◆ **TASK MATERIAL**:

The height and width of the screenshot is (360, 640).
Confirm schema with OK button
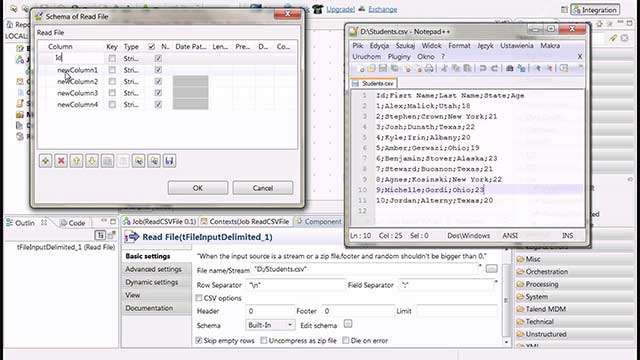(x=198, y=188)
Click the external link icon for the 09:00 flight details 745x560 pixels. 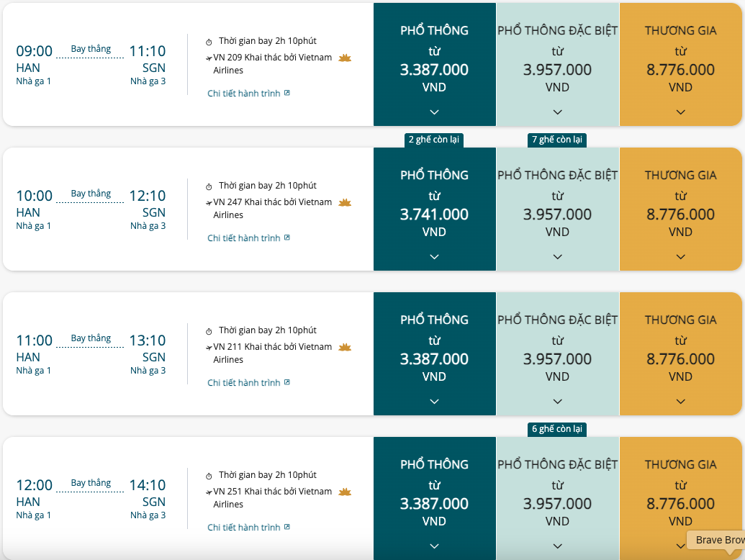287,93
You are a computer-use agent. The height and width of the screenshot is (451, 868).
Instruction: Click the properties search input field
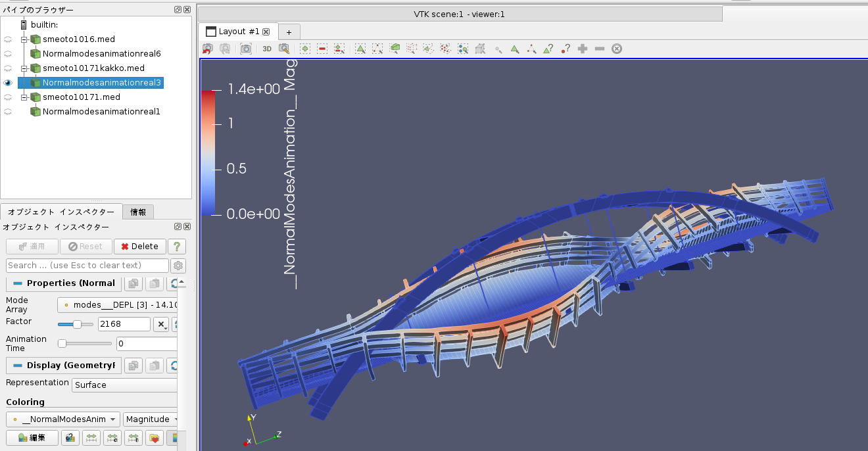pos(87,266)
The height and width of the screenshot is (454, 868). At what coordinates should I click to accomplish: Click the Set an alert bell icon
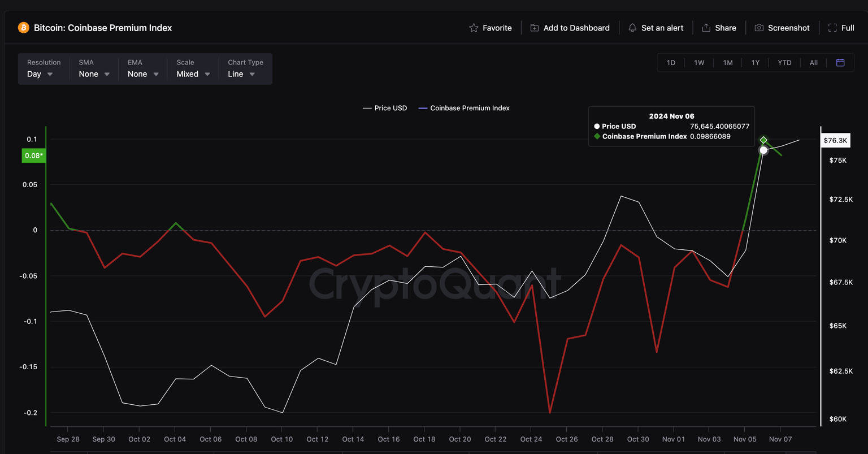(632, 28)
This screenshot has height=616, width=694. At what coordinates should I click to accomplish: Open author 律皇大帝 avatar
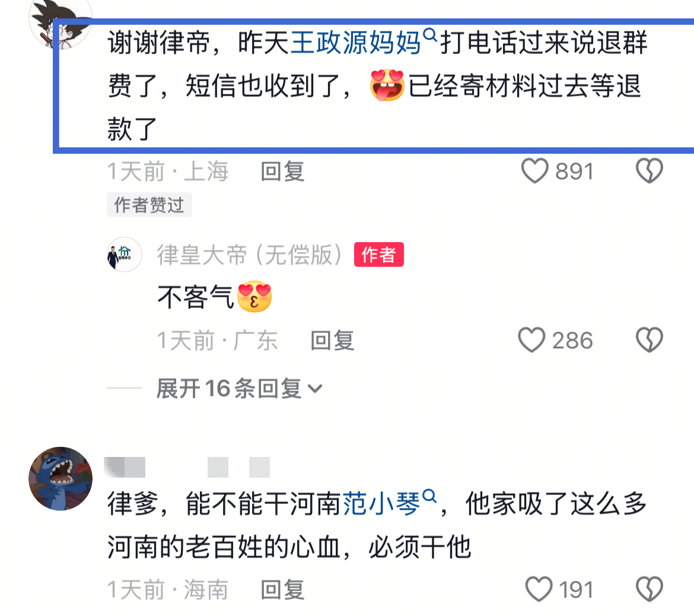click(x=125, y=254)
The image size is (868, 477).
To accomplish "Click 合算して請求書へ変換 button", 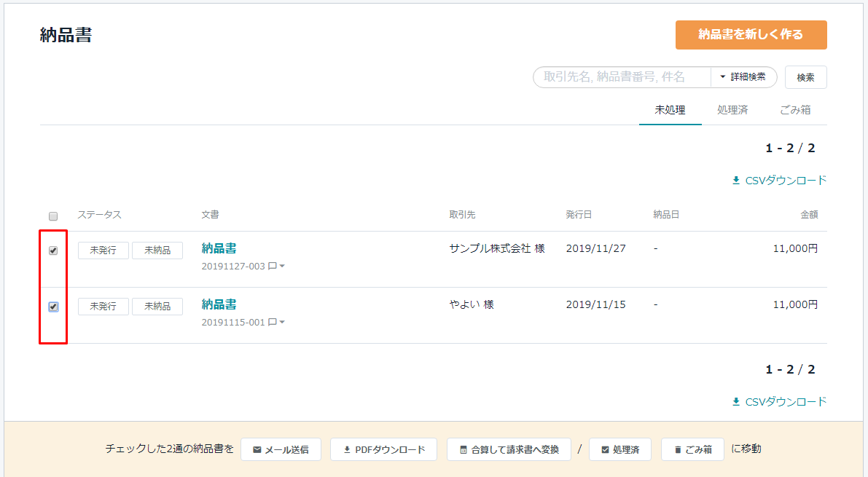I will point(509,449).
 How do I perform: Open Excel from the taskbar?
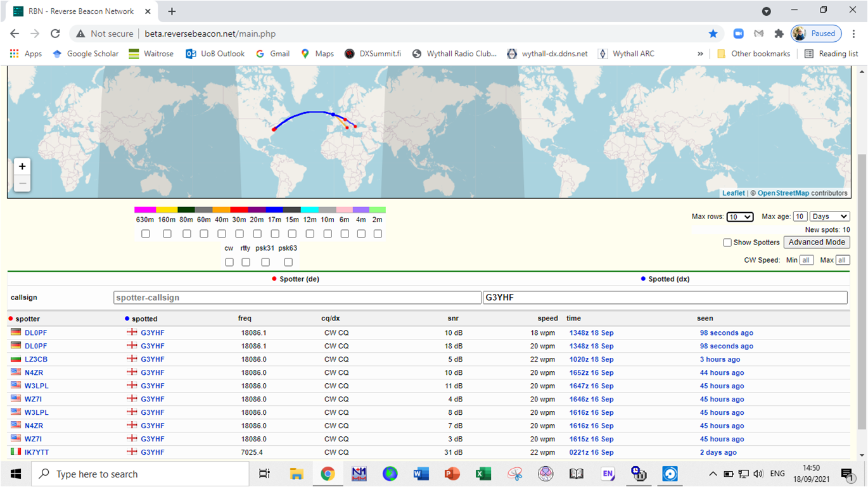click(x=483, y=474)
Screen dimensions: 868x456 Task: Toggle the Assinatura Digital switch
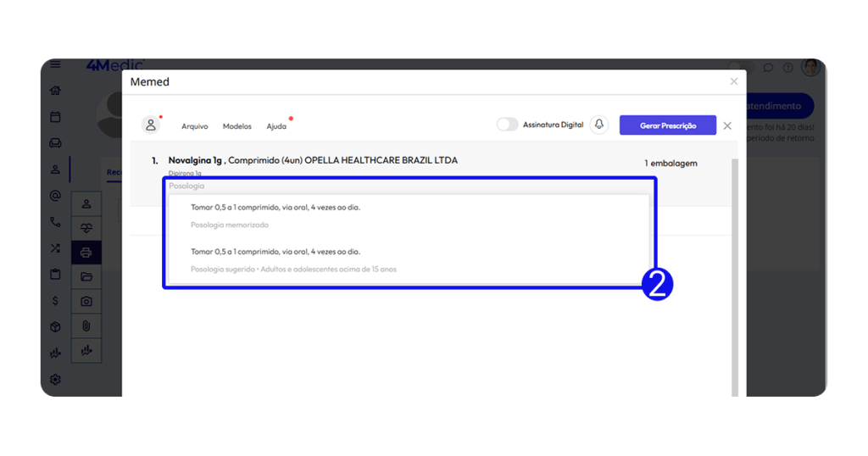click(x=507, y=125)
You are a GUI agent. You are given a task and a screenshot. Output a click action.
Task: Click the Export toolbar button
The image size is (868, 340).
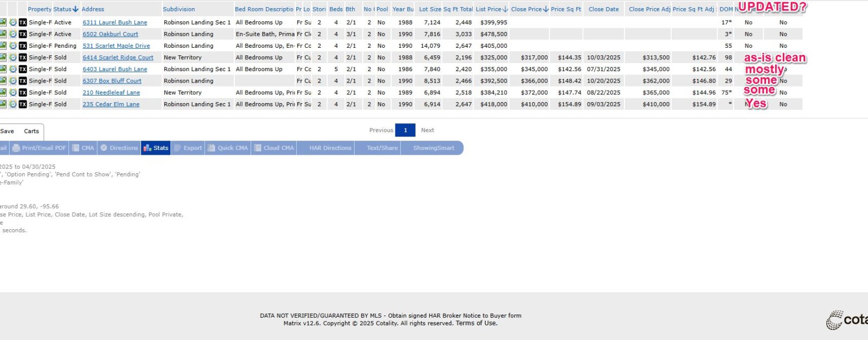pyautogui.click(x=188, y=148)
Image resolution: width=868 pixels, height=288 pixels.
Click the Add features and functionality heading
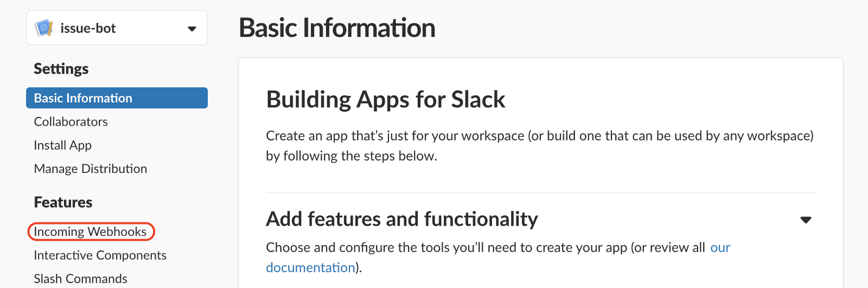pyautogui.click(x=401, y=219)
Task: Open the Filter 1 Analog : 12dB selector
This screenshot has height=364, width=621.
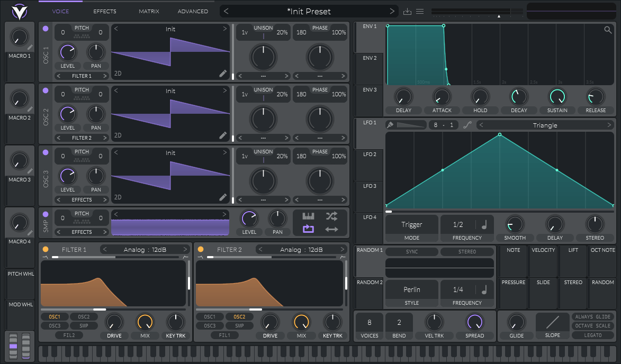Action: [145, 249]
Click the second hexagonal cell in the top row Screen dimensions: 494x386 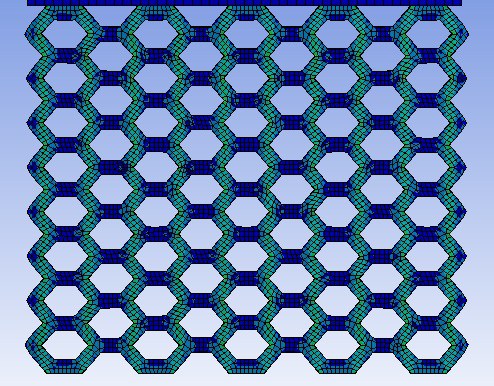click(156, 34)
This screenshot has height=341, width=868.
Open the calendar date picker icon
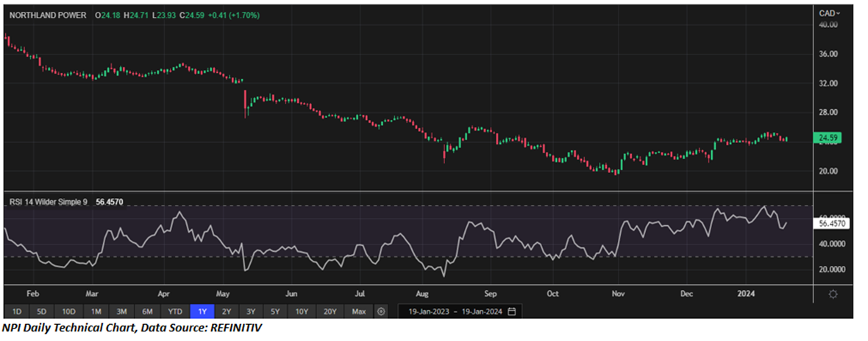click(x=511, y=311)
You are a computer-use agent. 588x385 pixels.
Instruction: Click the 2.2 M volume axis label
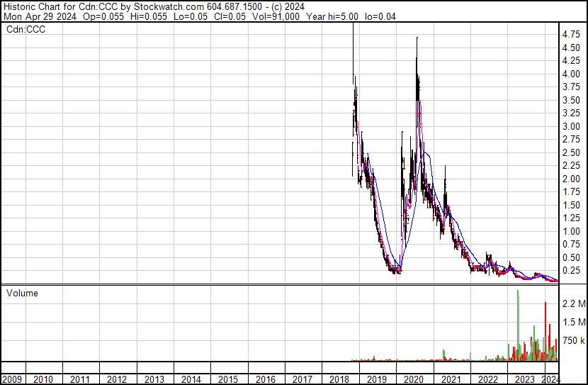click(572, 303)
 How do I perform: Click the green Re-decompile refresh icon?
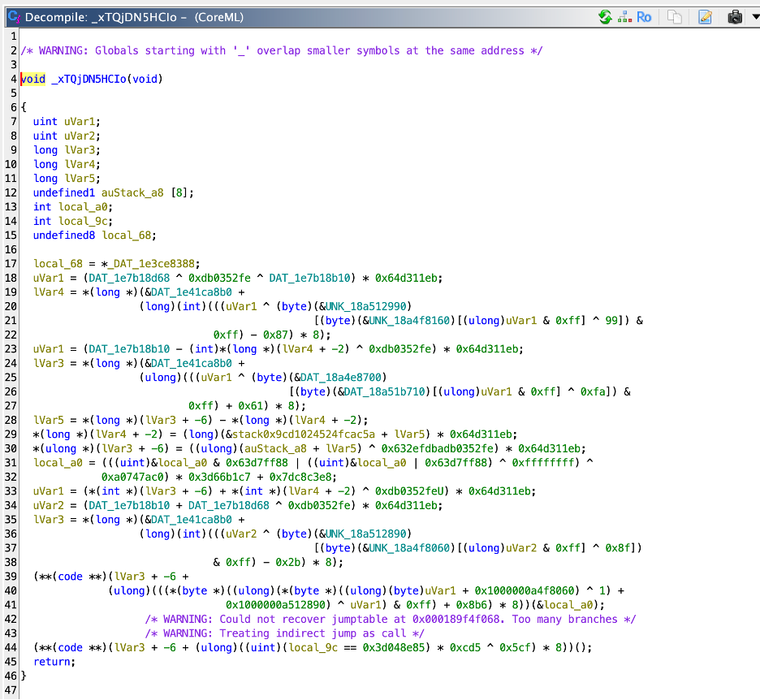click(x=604, y=16)
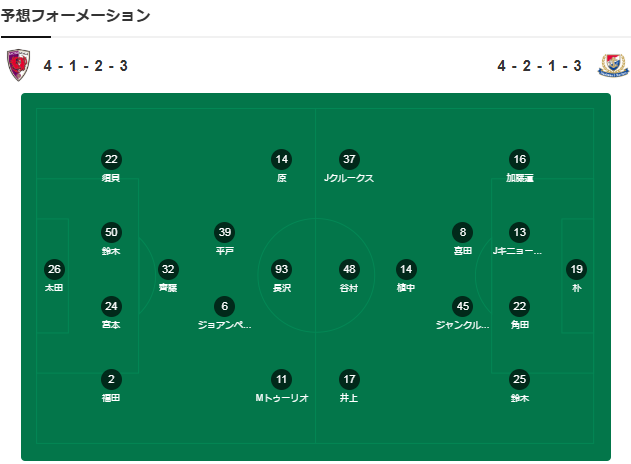The width and height of the screenshot is (631, 464).
Task: Click the player name 宮本
Action: [111, 325]
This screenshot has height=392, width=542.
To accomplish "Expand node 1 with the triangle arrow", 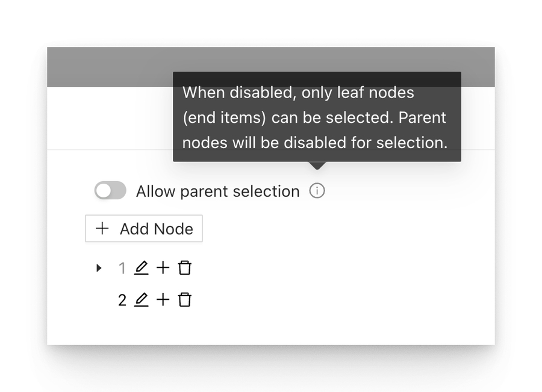I will 99,268.
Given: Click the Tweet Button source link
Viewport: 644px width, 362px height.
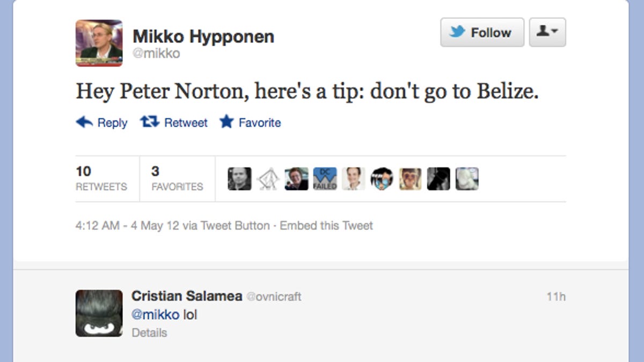Looking at the screenshot, I should pos(235,226).
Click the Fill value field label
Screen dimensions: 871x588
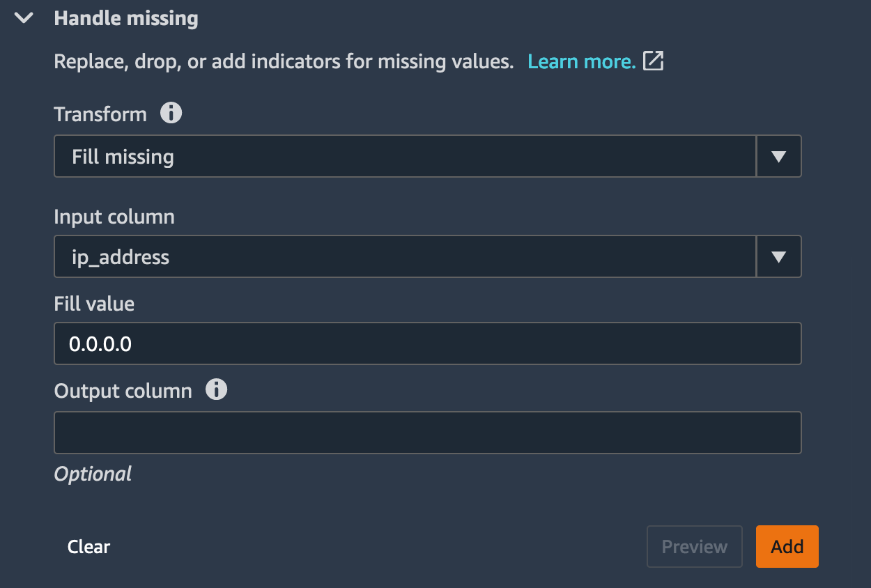click(94, 304)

◆ **INSTRUCTIONS FOR THE TASK**:
Show every line of the data in which the word "computer" appears.

◆ **TASK OUTPUT**:
You are a computer-use agent. The height and width of the screenshot is (451, 868).
You are a computer-use agent. 588x385 pixels.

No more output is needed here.